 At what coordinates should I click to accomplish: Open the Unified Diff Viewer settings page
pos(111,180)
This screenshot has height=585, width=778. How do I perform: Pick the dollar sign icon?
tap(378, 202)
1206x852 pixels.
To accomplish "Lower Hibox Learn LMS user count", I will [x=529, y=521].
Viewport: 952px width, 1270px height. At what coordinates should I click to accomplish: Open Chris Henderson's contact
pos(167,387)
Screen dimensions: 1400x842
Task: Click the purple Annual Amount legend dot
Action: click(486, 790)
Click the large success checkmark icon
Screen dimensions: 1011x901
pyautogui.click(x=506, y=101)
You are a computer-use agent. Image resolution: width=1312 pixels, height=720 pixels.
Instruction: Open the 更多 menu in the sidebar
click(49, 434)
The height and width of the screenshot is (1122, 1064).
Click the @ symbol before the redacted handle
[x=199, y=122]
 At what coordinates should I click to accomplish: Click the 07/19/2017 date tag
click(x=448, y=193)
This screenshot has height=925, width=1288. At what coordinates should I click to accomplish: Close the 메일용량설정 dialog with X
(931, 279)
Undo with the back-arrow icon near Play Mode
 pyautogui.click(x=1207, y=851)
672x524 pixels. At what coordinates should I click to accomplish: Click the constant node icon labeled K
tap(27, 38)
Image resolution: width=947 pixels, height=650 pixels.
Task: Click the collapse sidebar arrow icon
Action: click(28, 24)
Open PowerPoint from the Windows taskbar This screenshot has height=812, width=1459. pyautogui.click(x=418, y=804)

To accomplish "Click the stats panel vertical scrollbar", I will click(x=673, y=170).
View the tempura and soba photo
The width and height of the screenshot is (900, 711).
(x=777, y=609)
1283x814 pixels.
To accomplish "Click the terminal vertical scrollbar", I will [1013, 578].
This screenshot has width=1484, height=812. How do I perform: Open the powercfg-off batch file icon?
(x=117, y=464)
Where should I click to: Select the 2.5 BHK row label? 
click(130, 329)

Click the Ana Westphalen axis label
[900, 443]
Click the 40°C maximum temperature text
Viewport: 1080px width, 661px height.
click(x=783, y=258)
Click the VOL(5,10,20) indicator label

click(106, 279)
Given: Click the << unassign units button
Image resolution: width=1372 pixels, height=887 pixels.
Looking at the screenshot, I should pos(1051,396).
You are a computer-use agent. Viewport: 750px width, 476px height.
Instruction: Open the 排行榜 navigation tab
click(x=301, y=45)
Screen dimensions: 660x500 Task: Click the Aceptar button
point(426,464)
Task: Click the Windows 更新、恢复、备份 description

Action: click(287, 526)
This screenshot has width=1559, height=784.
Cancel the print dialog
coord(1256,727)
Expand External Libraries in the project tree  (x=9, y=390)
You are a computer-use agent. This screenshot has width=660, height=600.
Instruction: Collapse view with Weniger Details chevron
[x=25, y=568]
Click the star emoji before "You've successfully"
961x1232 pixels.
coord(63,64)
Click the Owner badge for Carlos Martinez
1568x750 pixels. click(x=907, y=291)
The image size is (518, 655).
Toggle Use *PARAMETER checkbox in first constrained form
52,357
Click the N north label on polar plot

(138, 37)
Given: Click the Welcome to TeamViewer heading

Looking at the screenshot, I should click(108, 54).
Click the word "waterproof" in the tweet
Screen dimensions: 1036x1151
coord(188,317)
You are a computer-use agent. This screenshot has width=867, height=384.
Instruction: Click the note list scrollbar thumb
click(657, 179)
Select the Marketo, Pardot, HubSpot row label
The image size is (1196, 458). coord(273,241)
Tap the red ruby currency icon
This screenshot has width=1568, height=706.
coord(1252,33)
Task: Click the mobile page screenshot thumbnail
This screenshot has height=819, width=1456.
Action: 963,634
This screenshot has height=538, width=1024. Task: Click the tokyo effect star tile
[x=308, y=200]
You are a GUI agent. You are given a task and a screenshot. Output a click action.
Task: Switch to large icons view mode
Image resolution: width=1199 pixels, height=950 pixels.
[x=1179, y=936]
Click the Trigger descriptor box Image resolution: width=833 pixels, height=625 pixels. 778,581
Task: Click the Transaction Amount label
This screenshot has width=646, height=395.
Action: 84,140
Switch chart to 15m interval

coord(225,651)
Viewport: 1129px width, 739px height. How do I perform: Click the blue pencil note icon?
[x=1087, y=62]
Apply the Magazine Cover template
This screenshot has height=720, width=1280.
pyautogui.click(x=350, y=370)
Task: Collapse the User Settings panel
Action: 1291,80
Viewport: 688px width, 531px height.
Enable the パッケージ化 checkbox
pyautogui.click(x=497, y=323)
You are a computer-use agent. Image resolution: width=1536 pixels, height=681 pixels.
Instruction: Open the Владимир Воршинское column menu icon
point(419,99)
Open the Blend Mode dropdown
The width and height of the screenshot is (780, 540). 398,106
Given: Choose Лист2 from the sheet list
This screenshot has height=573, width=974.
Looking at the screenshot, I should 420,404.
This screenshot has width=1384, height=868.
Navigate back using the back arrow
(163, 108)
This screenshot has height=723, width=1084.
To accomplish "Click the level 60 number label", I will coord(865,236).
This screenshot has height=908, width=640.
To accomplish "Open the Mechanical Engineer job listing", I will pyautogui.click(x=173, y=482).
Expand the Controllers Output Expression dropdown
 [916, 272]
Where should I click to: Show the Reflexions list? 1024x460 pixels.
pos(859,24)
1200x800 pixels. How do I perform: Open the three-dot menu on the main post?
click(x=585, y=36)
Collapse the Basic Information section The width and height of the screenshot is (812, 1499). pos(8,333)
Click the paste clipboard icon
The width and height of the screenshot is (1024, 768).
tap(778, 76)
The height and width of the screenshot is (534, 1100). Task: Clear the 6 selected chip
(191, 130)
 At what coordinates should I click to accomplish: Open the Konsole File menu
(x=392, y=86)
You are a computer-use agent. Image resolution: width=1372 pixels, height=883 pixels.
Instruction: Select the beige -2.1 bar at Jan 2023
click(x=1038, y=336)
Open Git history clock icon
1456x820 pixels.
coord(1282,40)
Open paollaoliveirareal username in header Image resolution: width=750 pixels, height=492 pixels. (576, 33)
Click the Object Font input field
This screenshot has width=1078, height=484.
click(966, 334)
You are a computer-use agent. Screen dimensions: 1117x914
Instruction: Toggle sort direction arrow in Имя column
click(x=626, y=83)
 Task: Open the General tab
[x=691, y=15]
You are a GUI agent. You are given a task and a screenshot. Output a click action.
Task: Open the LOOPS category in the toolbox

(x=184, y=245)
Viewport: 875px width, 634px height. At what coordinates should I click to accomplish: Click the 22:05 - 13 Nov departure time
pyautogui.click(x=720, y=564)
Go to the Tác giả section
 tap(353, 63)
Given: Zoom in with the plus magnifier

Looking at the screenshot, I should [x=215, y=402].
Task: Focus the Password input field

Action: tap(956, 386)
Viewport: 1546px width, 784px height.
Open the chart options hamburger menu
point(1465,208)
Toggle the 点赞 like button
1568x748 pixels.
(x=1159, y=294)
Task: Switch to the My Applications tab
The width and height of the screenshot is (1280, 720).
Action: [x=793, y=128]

-- -- --

Copy the data verbatim, beginning at the line that contains "Screen dimensions: 660x500" and ending after the line that contains "coord(1252,33)".

WRITTEN SOLUTION >>
Screen dimensions: 660x500 Task: Click the Aceptar button
point(426,464)
Task: Click the Windows 更新、恢复、备份 description

Action: click(287, 526)
This screenshot has width=1559, height=784.
Cancel the print dialog
coord(1256,727)
Expand External Libraries in the project tree  (x=9, y=390)
You are a computer-use agent. This screenshot has width=660, height=600.
Instruction: Collapse view with Weniger Details chevron
[x=25, y=568]
Click the star emoji before "You've successfully"
961x1232 pixels.
coord(63,64)
Click the Owner badge for Carlos Martinez
1568x750 pixels. click(x=907, y=291)
The image size is (518, 655).
Toggle Use *PARAMETER checkbox in first constrained form
52,357
Click the N north label on polar plot

(138, 37)
Given: Click the Welcome to TeamViewer heading

Looking at the screenshot, I should click(108, 54).
Click the word "waterproof" in the tweet
Screen dimensions: 1036x1151
coord(188,317)
You are a computer-use agent. This screenshot has width=867, height=384.
Instruction: Click the note list scrollbar thumb
click(657, 179)
Select the Marketo, Pardot, HubSpot row label
The image size is (1196, 458). coord(273,241)
Tap the red ruby currency icon
This screenshot has width=1568, height=706.
coord(1252,33)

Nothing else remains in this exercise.